### TASK DIRECTIONS
Rewrite the records, from the first line through the line containing "click(x=76, y=370)", as a Markdown table with the columns Row and Record line. Number each line and skip any blank lines.

### EXERCISE MATERIAL

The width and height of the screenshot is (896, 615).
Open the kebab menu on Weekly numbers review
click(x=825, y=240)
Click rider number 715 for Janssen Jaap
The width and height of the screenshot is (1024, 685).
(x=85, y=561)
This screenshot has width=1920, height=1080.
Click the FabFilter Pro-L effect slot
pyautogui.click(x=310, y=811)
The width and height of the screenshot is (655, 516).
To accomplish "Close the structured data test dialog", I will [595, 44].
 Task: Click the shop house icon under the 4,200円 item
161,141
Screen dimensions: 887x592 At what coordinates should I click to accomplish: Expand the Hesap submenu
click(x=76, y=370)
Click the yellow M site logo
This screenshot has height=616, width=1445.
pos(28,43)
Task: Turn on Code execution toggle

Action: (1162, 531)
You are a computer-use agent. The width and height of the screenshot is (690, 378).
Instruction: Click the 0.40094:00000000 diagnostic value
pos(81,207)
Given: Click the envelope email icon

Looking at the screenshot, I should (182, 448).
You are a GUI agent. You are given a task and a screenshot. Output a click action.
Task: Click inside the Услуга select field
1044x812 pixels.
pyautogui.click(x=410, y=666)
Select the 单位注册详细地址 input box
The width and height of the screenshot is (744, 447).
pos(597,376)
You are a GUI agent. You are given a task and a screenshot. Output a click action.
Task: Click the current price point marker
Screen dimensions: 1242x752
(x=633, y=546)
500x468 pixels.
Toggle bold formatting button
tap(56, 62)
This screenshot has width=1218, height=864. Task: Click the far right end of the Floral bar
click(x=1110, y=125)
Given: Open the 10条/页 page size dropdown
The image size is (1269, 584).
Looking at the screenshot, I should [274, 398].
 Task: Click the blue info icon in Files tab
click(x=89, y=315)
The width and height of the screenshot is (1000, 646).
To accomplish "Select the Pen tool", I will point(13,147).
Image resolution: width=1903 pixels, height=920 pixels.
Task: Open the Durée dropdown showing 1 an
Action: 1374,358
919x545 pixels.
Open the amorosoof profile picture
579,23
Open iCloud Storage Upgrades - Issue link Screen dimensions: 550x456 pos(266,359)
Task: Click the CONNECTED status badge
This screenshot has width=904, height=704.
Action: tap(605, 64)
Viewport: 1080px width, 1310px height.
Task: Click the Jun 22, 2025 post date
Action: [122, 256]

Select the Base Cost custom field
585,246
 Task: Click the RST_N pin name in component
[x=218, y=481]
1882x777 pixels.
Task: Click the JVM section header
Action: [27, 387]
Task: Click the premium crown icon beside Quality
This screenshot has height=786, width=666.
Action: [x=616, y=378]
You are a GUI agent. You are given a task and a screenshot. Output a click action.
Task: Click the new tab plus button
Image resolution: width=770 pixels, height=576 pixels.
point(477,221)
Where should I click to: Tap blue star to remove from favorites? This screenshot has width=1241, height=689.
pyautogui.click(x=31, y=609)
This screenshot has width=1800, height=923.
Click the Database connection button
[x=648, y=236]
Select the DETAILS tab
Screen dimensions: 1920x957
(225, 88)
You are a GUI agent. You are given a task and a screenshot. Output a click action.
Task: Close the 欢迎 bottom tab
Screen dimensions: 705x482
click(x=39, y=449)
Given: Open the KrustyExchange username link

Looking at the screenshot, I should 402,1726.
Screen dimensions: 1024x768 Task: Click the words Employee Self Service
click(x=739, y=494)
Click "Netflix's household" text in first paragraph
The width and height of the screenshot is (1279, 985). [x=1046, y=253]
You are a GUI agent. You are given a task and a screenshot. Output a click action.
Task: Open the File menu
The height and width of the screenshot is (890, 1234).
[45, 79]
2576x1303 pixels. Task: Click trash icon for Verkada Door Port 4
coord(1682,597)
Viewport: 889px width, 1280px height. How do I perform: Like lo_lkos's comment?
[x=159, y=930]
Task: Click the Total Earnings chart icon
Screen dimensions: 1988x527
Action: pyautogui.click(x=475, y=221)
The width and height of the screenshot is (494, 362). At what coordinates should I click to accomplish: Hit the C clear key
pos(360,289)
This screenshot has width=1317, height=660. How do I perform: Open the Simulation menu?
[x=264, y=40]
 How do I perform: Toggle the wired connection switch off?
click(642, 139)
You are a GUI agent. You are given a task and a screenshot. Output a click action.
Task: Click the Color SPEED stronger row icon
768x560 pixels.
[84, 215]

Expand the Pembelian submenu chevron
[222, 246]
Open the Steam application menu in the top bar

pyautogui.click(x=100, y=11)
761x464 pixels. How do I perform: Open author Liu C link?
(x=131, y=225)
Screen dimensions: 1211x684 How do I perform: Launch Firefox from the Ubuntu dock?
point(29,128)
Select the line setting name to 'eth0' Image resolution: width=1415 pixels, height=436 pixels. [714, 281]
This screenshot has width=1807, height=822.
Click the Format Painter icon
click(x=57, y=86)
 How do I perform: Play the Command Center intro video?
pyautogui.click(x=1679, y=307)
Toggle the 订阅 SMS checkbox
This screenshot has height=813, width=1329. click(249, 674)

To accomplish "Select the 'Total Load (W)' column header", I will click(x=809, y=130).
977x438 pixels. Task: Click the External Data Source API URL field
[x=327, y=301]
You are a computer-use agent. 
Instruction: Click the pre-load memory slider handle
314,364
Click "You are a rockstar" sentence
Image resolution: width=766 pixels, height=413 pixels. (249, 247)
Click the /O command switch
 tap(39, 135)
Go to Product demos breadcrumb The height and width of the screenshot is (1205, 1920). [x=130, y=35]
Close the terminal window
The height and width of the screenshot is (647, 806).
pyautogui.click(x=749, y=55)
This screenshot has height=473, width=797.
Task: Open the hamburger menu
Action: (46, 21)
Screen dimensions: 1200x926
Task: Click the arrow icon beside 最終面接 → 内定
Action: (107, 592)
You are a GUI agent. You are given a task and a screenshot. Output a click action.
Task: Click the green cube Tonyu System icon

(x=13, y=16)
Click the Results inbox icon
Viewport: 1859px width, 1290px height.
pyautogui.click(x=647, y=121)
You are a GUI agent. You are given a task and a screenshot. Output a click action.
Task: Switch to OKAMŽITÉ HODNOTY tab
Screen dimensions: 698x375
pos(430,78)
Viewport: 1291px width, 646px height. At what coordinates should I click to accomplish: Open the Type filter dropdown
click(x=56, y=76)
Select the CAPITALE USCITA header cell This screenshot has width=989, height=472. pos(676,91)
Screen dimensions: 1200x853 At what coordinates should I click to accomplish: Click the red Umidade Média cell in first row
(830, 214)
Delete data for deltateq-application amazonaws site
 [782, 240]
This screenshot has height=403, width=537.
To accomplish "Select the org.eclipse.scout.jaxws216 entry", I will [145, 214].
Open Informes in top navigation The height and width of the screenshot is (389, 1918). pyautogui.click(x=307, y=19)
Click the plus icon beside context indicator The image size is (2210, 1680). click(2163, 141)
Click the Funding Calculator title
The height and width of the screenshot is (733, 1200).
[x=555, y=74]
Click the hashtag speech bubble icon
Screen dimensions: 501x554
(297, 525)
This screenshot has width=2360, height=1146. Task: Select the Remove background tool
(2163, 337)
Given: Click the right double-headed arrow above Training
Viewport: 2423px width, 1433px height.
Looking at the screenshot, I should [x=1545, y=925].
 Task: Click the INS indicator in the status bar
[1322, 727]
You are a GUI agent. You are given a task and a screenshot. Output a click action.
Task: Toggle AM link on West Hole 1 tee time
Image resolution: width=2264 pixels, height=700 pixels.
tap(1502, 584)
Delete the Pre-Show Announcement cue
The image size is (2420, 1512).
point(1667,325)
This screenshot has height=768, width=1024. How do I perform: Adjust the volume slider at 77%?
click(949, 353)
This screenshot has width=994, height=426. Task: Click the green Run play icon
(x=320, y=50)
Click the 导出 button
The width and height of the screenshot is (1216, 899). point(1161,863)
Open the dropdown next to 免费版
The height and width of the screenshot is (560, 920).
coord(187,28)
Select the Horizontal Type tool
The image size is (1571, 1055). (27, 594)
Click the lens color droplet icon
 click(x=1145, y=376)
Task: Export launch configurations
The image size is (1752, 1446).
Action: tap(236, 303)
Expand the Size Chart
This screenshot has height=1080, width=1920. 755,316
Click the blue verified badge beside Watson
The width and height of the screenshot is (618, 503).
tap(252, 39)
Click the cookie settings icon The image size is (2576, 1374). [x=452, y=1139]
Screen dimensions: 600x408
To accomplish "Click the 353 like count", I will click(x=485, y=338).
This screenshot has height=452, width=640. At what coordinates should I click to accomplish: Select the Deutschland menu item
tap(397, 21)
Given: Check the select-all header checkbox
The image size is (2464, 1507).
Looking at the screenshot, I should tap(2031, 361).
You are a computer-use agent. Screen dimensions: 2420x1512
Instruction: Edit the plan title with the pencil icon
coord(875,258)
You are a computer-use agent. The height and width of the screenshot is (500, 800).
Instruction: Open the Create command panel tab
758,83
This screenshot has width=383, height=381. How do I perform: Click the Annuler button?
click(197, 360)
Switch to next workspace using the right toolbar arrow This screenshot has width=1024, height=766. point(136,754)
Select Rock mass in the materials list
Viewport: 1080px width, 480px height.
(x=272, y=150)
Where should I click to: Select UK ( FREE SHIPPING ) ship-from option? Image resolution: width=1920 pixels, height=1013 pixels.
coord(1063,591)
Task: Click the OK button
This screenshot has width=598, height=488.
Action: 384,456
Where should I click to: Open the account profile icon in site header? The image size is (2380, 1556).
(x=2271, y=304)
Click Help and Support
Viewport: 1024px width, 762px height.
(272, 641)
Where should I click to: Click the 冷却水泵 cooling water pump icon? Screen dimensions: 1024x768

### RESPONSE TO THIS TASK
| Row | Record line |
|---|---|
| 1 | The width and height of the screenshot is (896, 615). |
| 2 | Open the kebab menu on Weekly numbers review |
| 3 | click(x=825, y=240) |
| 4 | Click rider number 715 for Janssen Jaap |
| 5 | The width and height of the screenshot is (1024, 685). |
| 6 | (x=85, y=561) |
| 7 | This screenshot has width=1920, height=1080. |
| 8 | Click the FabFilter Pro-L effect slot |
| 9 | pyautogui.click(x=310, y=811) |
| 10 | The width and height of the screenshot is (655, 516). |
| 11 | To accomplish "Close the structured data test dialog", I will [595, 44]. |
| 12 |  Task: Click the shop house icon under the 4,200円 item |
| 13 | 161,141 |
| 14 | Screen dimensions: 887x592 At what coordinates should I click to accomplish: Expand the Hesap submenu |
| 15 | click(x=76, y=370) |